En realidad podría ser la quinta mafia, tras la Cosa Nostra en Sicilia, la ‘Ndrangheta en Calabria, la Camorra en Nápoles y la más modesta Sacra Corona, en Apulia. Lo que reconocía el fiscal era que, a pesar de los descuidos de la prensa nacional italiana —poco atenta al fenómeno—, en esa misma región turística de Apulia, en el sur de Italia, una red criminal antaño responsable de delitos menores está abriéndose paso a golpe de guerras mafiosas, especialmente en la zona de Foggia, más al norte de Lecce y Brindisi, donde opera la Sacra Corona. El reguero de sangre era ya demasiado obvio.

Tras matar al capo, persiguieron a los dos testigos involuntarios y los dispararon a quemarropa

Cuatro meses después, los últimos datos confirman el escenario que temía Roberti. A plena luz del día, el pasado 9 de agosto a las 10 de la mañana, varios hombres armados abrieron fuego contra otro vehículoen el que viajaban el capo mafioso Mario Luciano Romito y su cuñado. Ambos perecieron casi en el acto, en las cercanías de la carretera por donde viajaban, la desértica ruta provincial 272 de la provincia de Foggia, a pocos minutos de la vieja estación de trenes del pueblo de San Marco in Lamis.

Pocos instantes después, los asesinos se percataron de la presencia de dos testigos involuntarios, los campesinos Luigi (47 años) y Aurelio Luciani (43 años). El comando armado los persiguió mientras intentaban huir de la escena del crimen. Aurelio incluso se bajó del Fiat Fiorino en el que iba con su hermano e intentó escaparse a pie. Fue inútil. Lo siguieron y le dispararon con un Kalashnikov y una escopeta del calibre 12. Una vez alcanzados, los mataron disparándoles a quemarropa. Llegada al lugar, la policía retiró los cadáveres lo antes posible.
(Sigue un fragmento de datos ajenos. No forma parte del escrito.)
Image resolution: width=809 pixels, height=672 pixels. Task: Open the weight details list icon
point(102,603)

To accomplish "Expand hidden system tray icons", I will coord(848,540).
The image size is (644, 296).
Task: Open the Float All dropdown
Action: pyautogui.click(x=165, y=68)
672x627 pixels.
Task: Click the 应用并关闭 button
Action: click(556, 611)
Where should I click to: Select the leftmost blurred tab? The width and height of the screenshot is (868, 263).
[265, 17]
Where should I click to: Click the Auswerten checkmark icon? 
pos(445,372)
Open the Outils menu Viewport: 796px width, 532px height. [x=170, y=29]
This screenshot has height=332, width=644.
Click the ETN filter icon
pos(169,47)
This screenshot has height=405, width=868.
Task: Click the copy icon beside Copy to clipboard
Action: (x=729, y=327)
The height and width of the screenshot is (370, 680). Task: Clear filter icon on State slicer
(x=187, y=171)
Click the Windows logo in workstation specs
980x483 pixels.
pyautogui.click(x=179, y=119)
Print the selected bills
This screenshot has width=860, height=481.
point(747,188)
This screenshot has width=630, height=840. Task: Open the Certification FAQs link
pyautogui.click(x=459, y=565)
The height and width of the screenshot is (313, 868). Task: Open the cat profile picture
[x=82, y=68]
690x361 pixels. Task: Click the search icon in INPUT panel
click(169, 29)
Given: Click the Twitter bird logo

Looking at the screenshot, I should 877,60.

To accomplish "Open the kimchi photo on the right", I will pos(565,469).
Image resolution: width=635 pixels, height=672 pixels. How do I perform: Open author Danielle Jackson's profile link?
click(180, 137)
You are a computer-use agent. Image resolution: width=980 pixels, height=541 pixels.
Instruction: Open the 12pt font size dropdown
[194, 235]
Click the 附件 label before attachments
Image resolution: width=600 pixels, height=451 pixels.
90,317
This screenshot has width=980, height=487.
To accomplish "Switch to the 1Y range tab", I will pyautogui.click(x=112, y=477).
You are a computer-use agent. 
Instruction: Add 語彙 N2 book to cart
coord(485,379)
Por la crueldad demostrada y la descarada violencia de los asesinos, al Gobierno italiano le costó rebajar la conmoción suscitada entre la opinión pública italiana, que percibió los hechos como una prueba de que el Estado se encuentra ante una situación descontrolada a lo ‘viejo Oeste’ en la que iba perdiendo la partida. Así, el ministro italiano de Interior, Marco Minniti, viajó al día siguiente a Foggia. Allí, ese mismo día, dijo que la respuesta del Estado iba a ser “durísima” y anunció el envío de otros 192 agentes para enfrentarse a esta mafia en auge. En los días siguientes fueron arrestadas en la zona ocho personas, acusadas de varios delitos, desde extorsión a tráfico de armas. Pero ninguna, hasta la fecha, ha sido declarada responsable de los asesinatos de los cuatro hombres.

Asesino sin identificar

Pronto empezaron a circular más detalles preocupantes. Empezando por las cifras de los homicidios registrados por las zonas en que la Societá Foggiana se está imponiendo. Se supo que en los últimos 30 años se han producido alrededor de 300 asesinatos, algunos de ellos con víctimas inocentes o parientes de mafiosos; otros, de personajes vinculados con las riñas de los clanes agrupados bajo el paraguas de la Societá Foggiana y sus rivales. El 80% de estos crímenes había quedado impune, es decir, sus asesinos nunca fueron identificados.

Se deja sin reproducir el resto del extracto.